The number of Americans' identities who have been unmasked appears to have increased beginning last July around the same time Trump secured the GOP nomination. The number accelerated after Trump’s election in November launched a transition that continued through January, as reported by Circa.

U.S. officials and lawmakers have raised concern that the gathering of such intelligence was used for political espionage, Circa has learned.

According to U.S. officials who spoke to Circa on condition of anonymity, the intelligence reports included some intercepts of Americans talking to foreigners and many more involving foreign leaders talking about the future president, his campaign associates or his transition. They noted that most of the intercepts had little to do with the Russian election interference scandal and some appeared to have nothing to do with national security.

During his last year in office the Obama administration significantly expanded efforts to search National Security Agency intercepts for information about Americans, distributing thousands of intelligence reports across government with the unredacted names of U.S. residents during the midst of a divisive 2016 presidential election. The data was made available by the Office of the Director of National Intelligence, and reported by Circa in May. It provided evidence of how information accidentally collected by the NSA overseas about Americans was subsequently searched and disseminated after the Obama administration loosened privacy protections asked for by the intelligence community to make such sharing easier in 2011.

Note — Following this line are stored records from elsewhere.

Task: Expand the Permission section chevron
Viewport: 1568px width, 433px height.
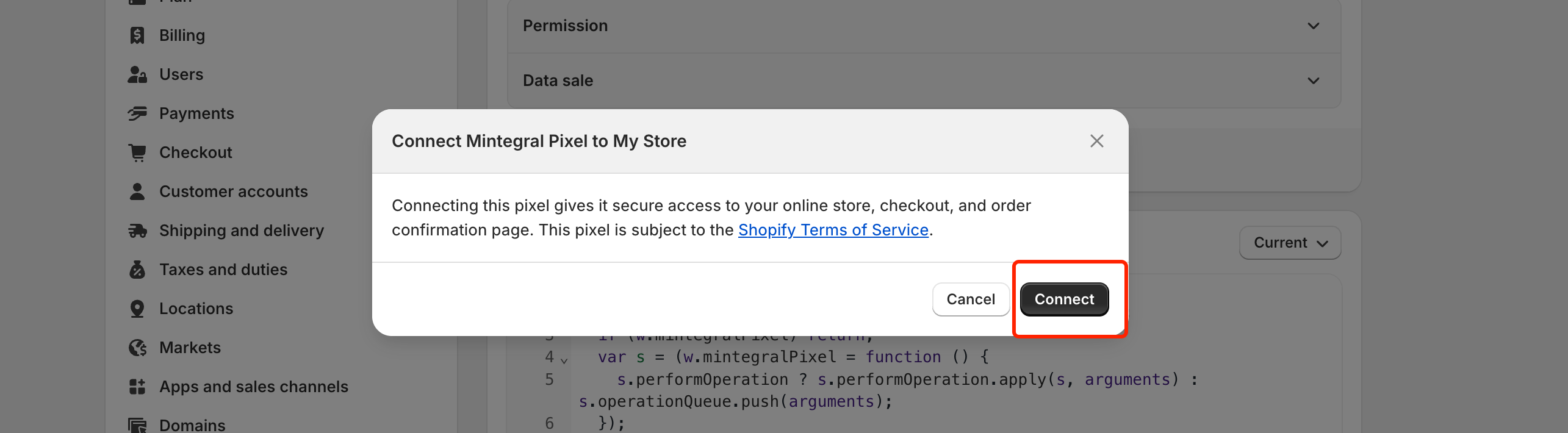Action: [1314, 26]

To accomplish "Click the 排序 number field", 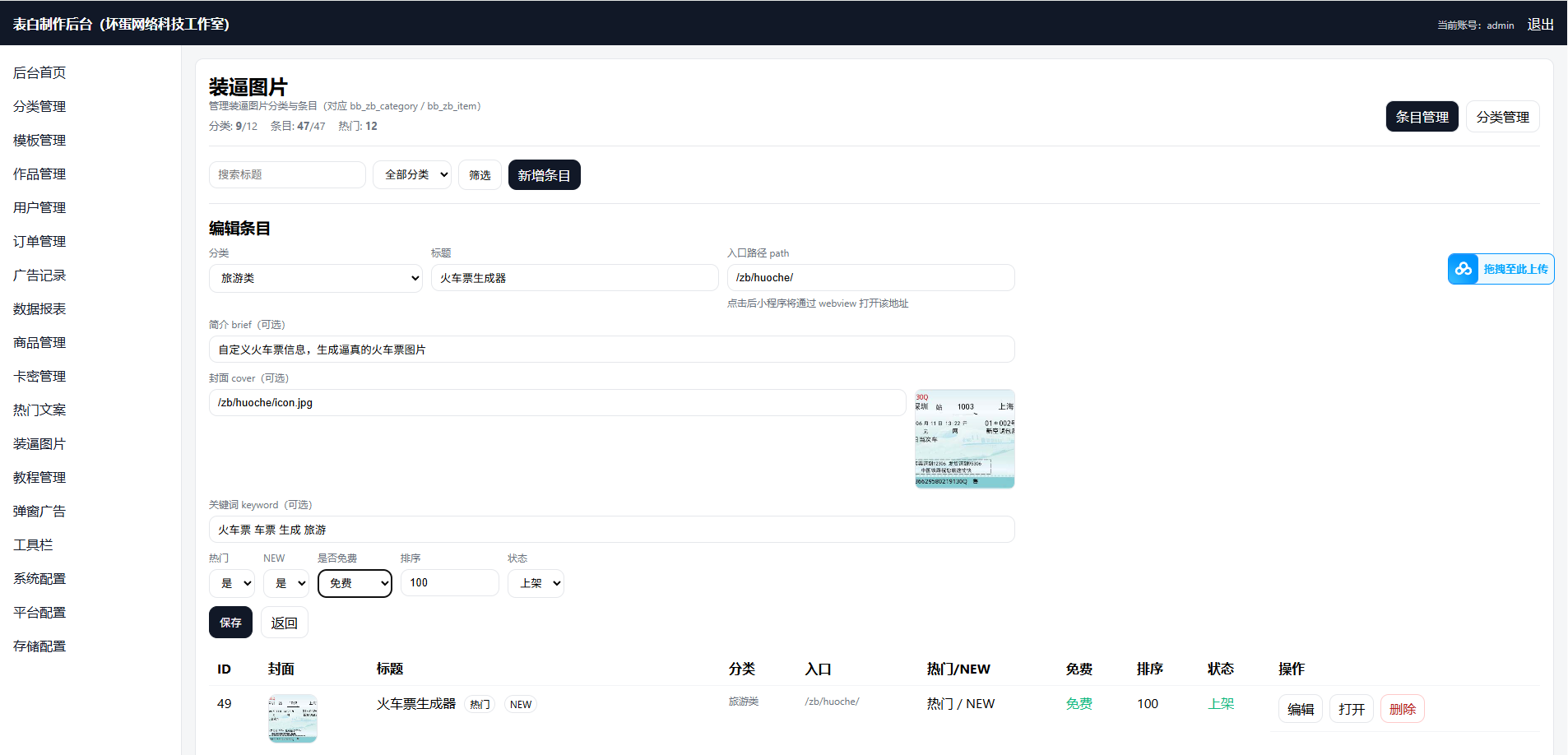I will (449, 582).
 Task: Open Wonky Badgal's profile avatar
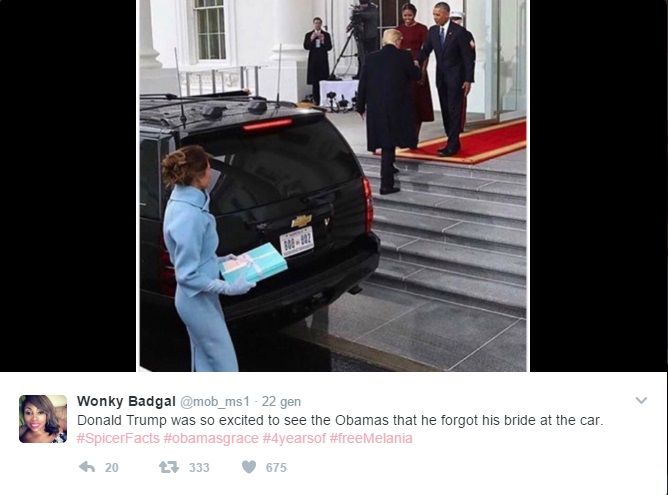43,419
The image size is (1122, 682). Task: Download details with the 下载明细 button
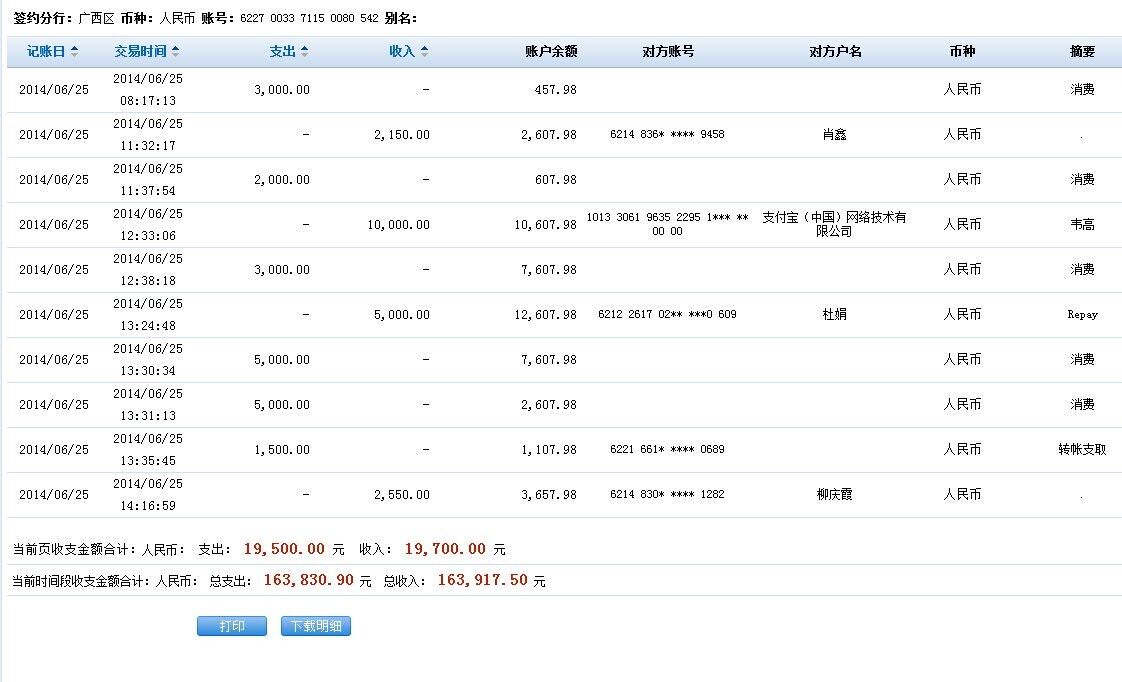[x=316, y=626]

According to the documents reviewed by Circa, government officials conducted 30,355 searches in 2016 seeking information about Americans in NSA intercept meta-data, which include telephone numbers and email addresses. The activity was a 27.5 percent increase over the prior year and more than triple the 9,500 such searches that occurred in 2013, the first year such data was kept. In 2016 the administration also scoured the actual contents of NSA intercepted calls and emails for 5,288 Americans, an increase of 13 percent over the prior year and a massive spike from the 198 names searched in 2013, according to the data.